Bosses are a big focal point in the Bayonetta series, and just like last time, there are deeply interesting battles as you face off against things like an 1000-feet long millipede angel monster while running atop a moving subway train. You get to fight some seriously huge creatures that would seem impossible to defeat in any other game, but here are rendered into a kinky challenge. Each boss is amazing in a completely “this is not happening” kind of way.
These boss fights also have exhilarating “Gigaton” and “Megaton” segments where you really throw these huge monsters through the ringer, as you pummel them to pieces with your fists (from first-person), open up a black hole that chews on them effectively before spitting them back out, or even create a vicious beast out of the depths of your weave that messes with your enemy for a little bit. They’re just mash-heavy segments, and not difficult to pull off, but engaging to watch, as you once again shout out “What is going on?”
Bayonetta 2 is also thoughtful enough to include a handy Practice Mode between levels where you can work on your moves and try to master combos or concepts that are eluding you.
There’s plenty of new modes and features being offered up here too, with Witch Time being a fresh concept where if you dodge enemies at the right, last moment, they’ll be relegated to moving in slow motion as you tear them to shreds accordingly.

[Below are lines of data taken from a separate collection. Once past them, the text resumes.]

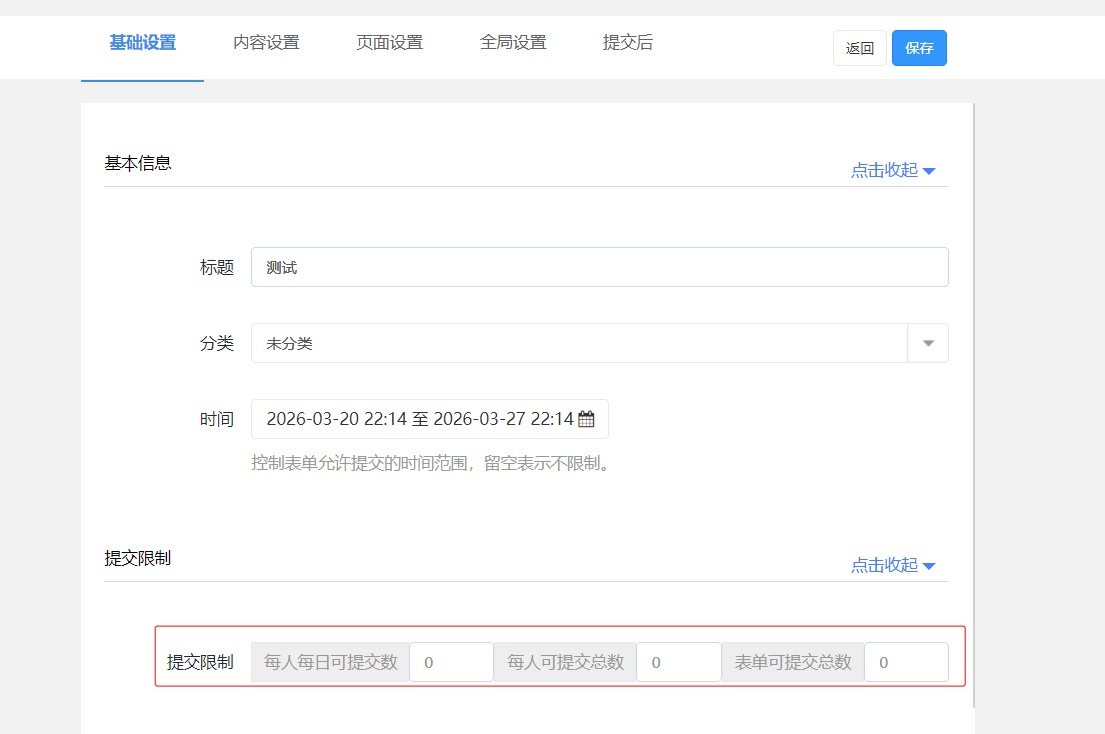The height and width of the screenshot is (734, 1105).
Task: Focus the 表单可提交总数 number input
Action: pos(905,662)
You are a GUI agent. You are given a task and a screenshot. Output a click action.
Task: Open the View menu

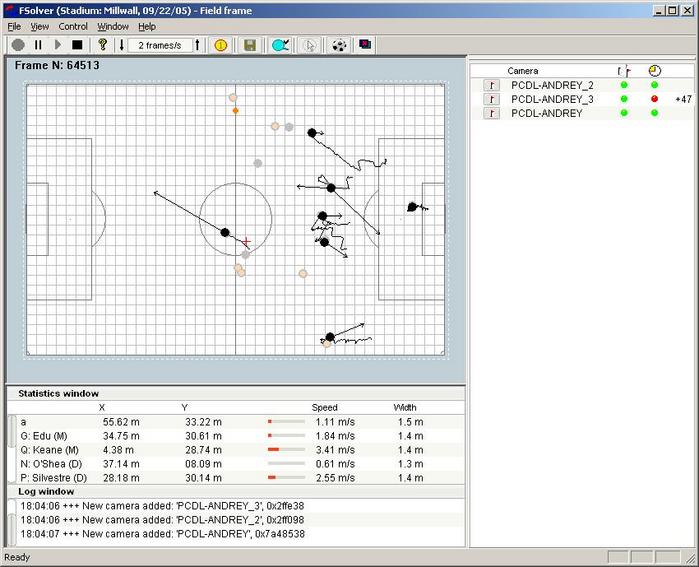pos(40,26)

While hardly necessary, Witch Time is an enjoyable mild complication to the gameplay that’s fun and adds to the surreal physics that move through the fighting of the game.

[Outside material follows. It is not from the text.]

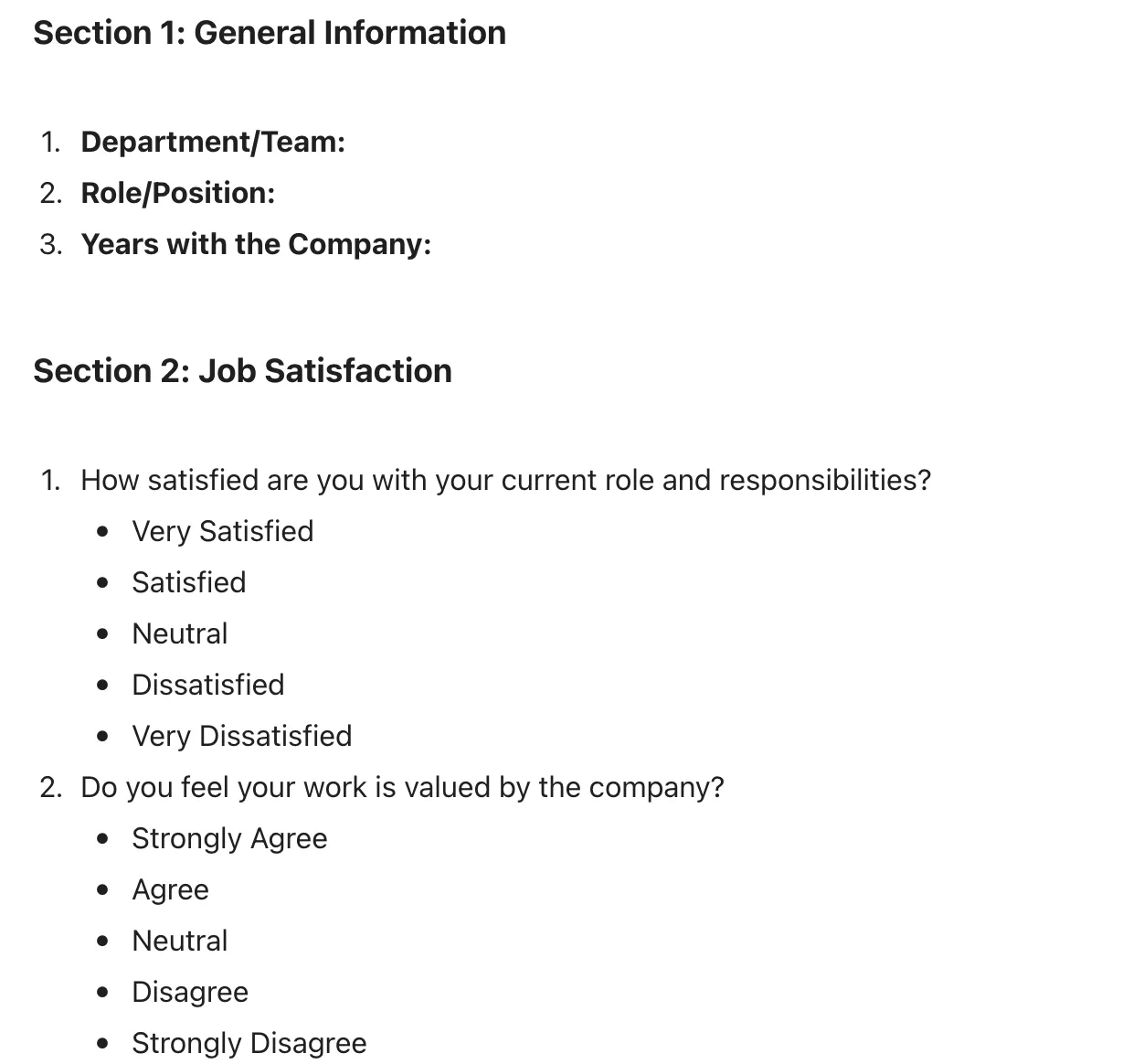Click Years with the Company item

(x=256, y=244)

Similarly, the Umbran Climax (like Serious Mode from the first title’s boss fights) allows you to build your magic gauge as you attack enemies, and then allows you to unleash even more ridiculous special attacks, a lot of the time stemming from Bayonetta’s hair (Infernal Weaves, to be exact). Sometimes an aircraft will appear as you pull your opponent up into its mechanisms with a rusty chain, or a series of spiked wheels will appear behind your enemy as the ground turns into a treadmill before they’re quickly obliterated. As if there wasn’t enough going on as it is, these extra injections of insanity into the gameplay help make sure that things never settle on “normal.” You won’t be able to stop laughing at how over the top and grotesque these moments are.
When you find yourself in the non-combat heavy portions of levels and you’re acquainting yourself with the surroundings, Bayonetta has a number of great transformations to help her get around. This includes turning into a panther to move faster and run across water, a butterfly to soar to new heights, or even an eel when navigating the waters of wherever you are.

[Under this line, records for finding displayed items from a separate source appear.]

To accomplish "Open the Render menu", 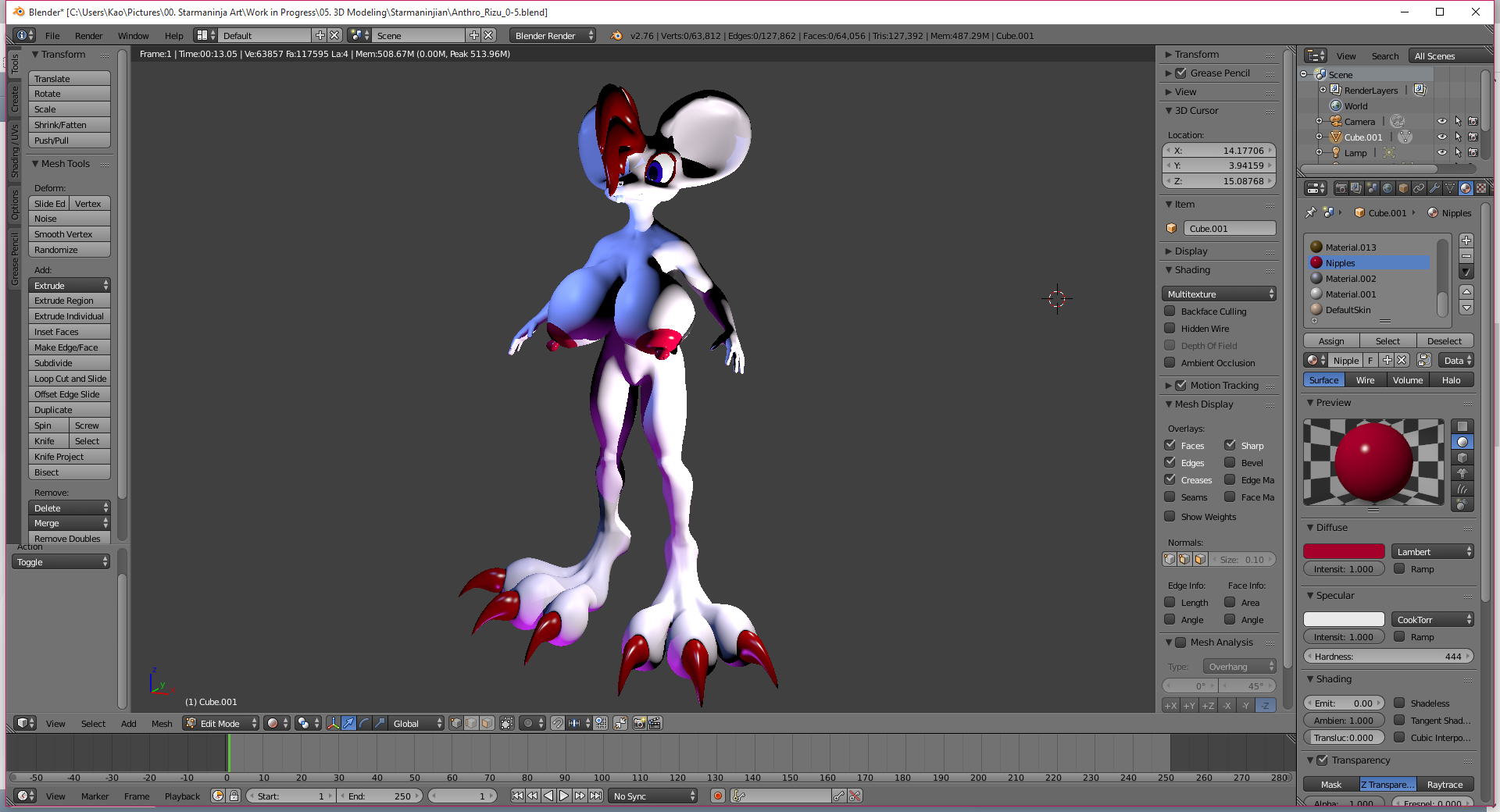I will 88,36.
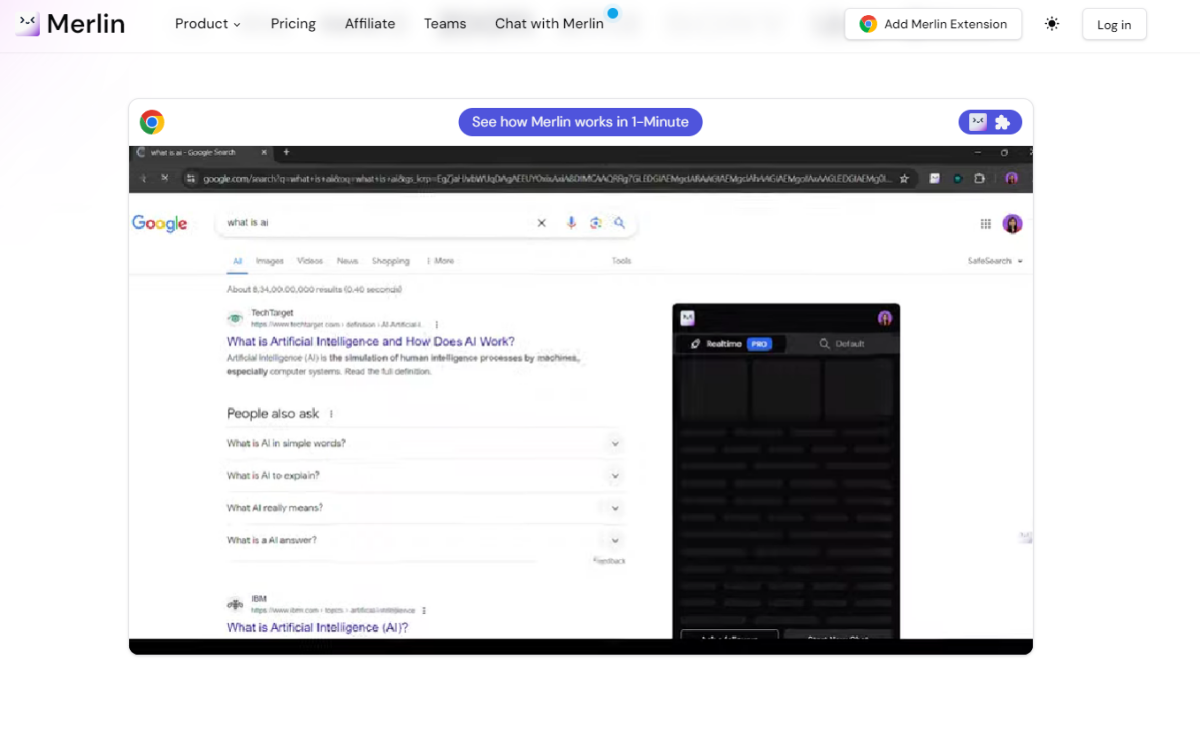Select the Images search tab

[270, 261]
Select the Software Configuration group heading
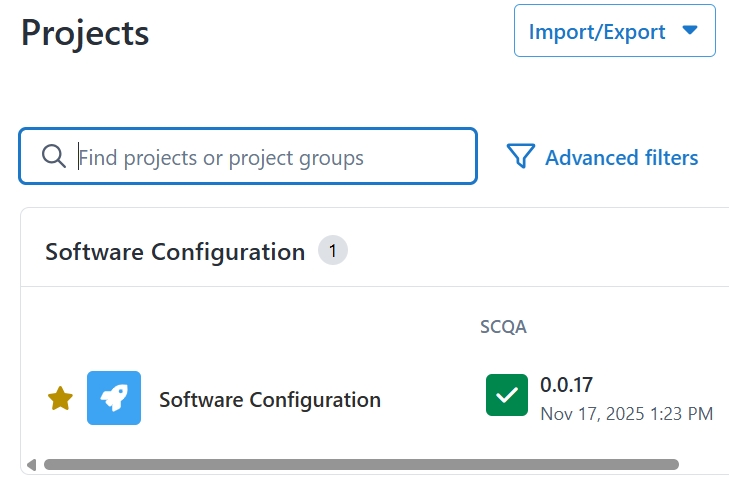Image resolution: width=729 pixels, height=501 pixels. 175,252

The Sega references that made the first game so charming are still here, as well. The halos you collect as currency are more than a little reminiscent of the rings that Sonic collects. There are even references to Alex Kidd, and After Burner. Just looking at all of the Nintendo costumes that have been included in this alone (and the port of the original title, which is a more-than-generous inclusion here), it’s clear that the goal is to have fun rather than take itself too seriously. Just kick back, roll around in the cross-promotion and references, and enjoy.
Bayonetta 2 is a beyond-smooth gaming experience that takes a near-flawless first game and actually improves upon it. Perfected gameplay, controls, and level design are strengthened even further by the title’s bizarre sense of humor, its even more insane presentation in general, and gorgeous, crisp graphics and audio. With much to unlock, and many difficulties and extras to master, this is one of the Wii U’s absolute strongest titles and a must-buy for owners of the system.